Transcribe all of the data exactly. Omit the pictures.

═══ Dataset content

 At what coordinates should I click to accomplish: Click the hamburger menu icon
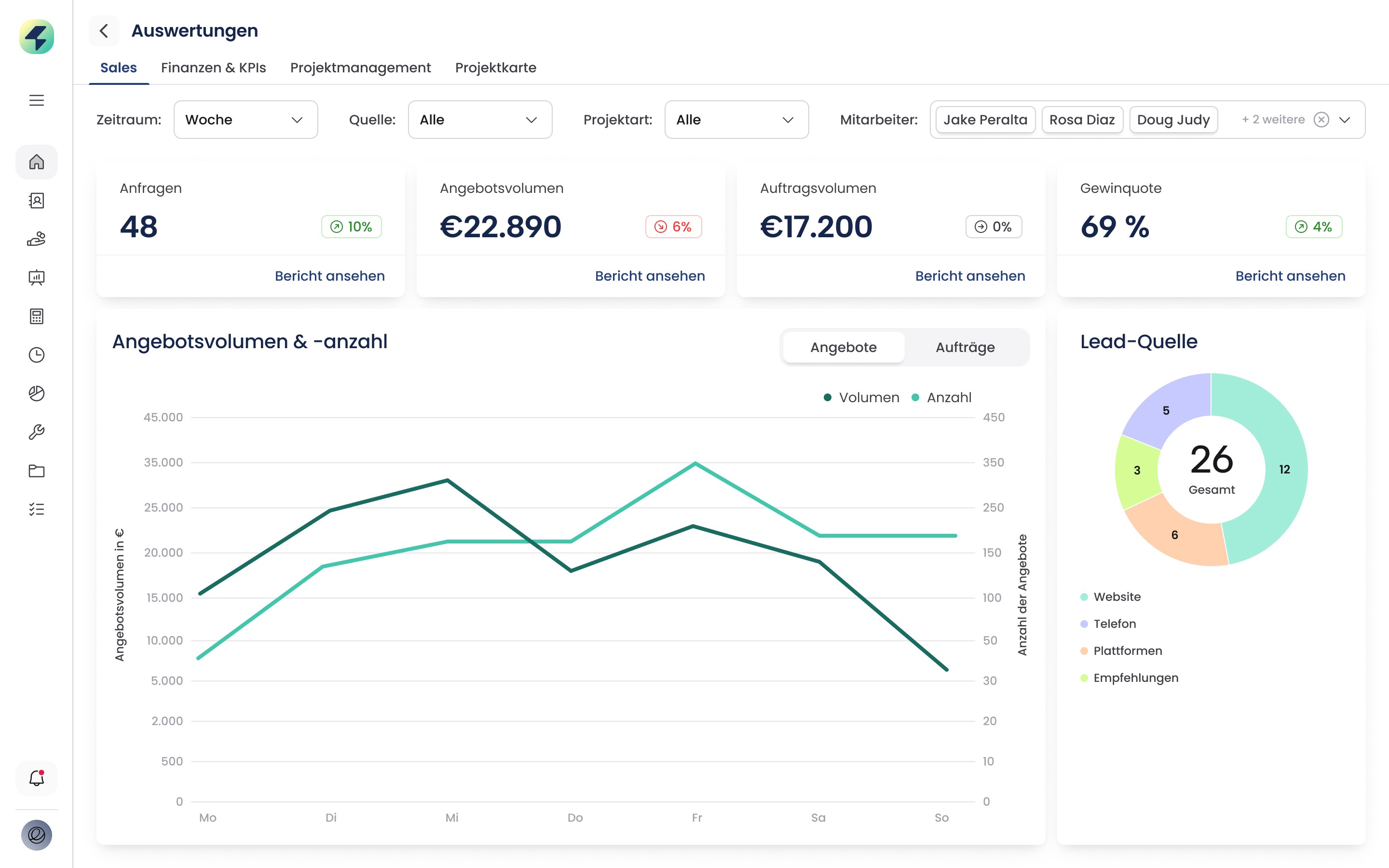point(36,100)
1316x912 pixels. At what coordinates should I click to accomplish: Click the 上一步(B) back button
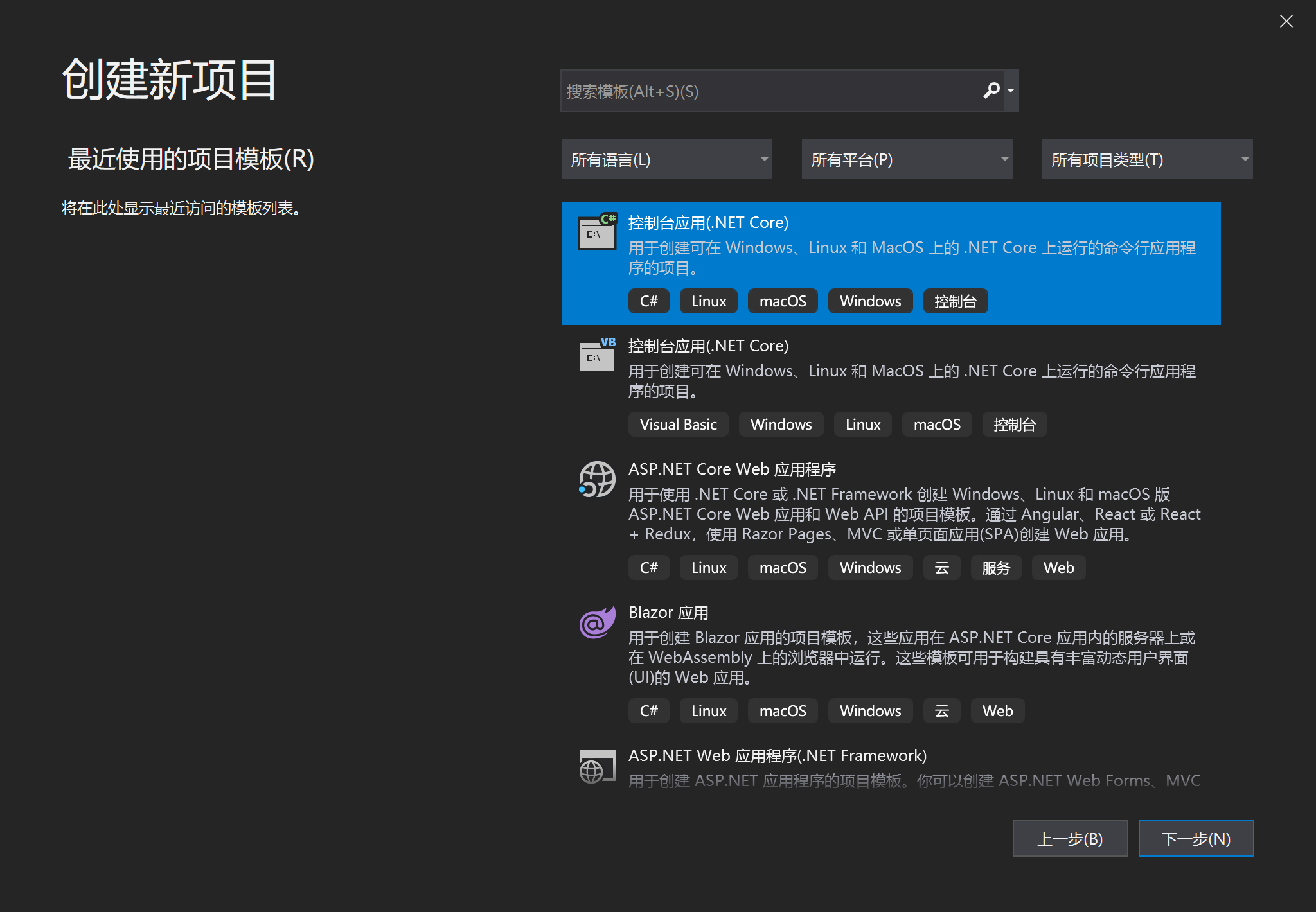[x=1070, y=839]
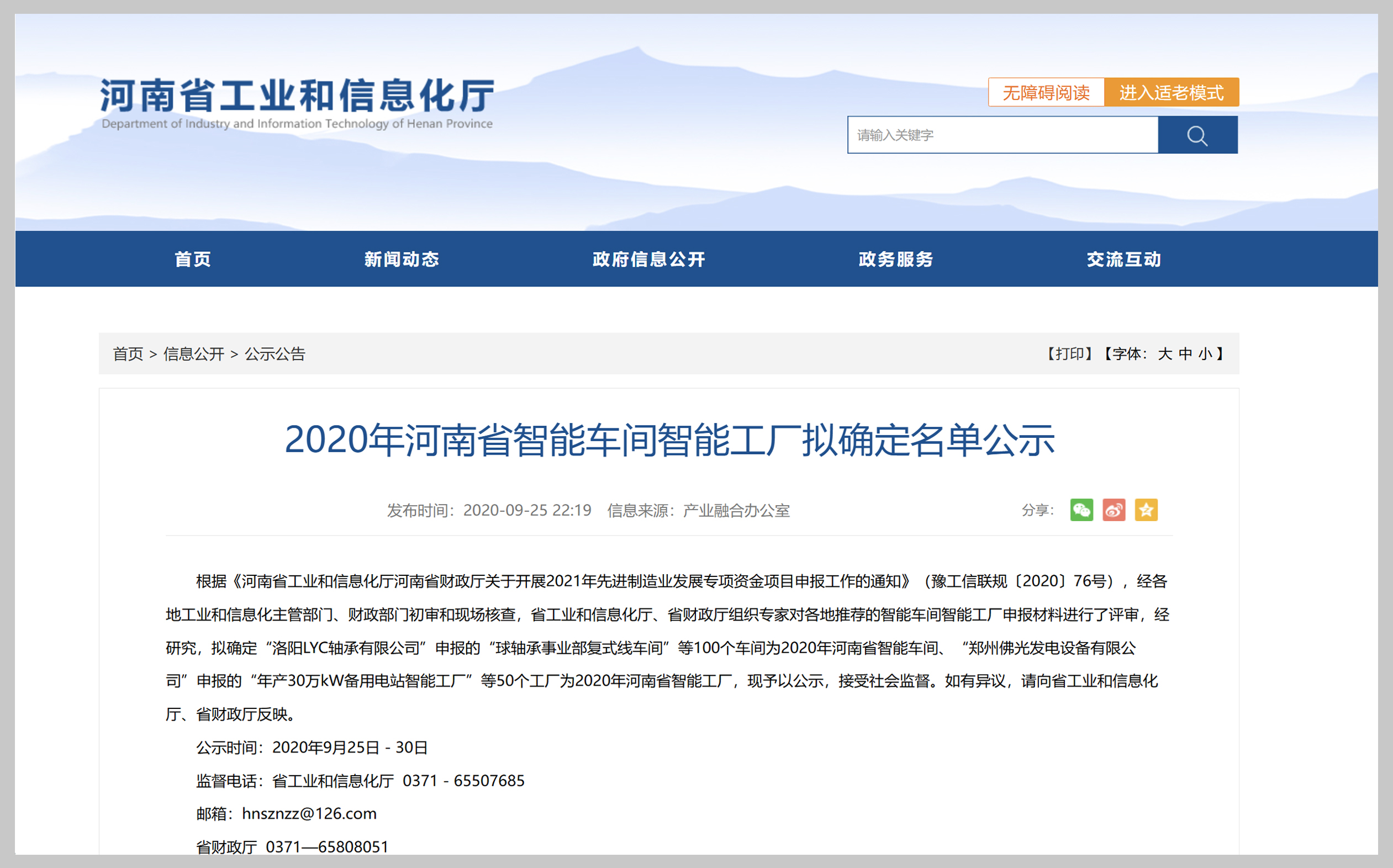Enable 无障碍阅读 accessible reading mode
This screenshot has width=1393, height=868.
(1046, 92)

══════

§ Result of the exercise:
 At what coordinates should I click to accomplish: Click the hamburger menu icon
point(36,100)
1316x912 pixels. At what coordinates should I click to accomplish: Click the 上一步(B) back button
[x=1070, y=839]
Enable 无障碍阅读 accessible reading mode
This screenshot has width=1393, height=868.
(1046, 92)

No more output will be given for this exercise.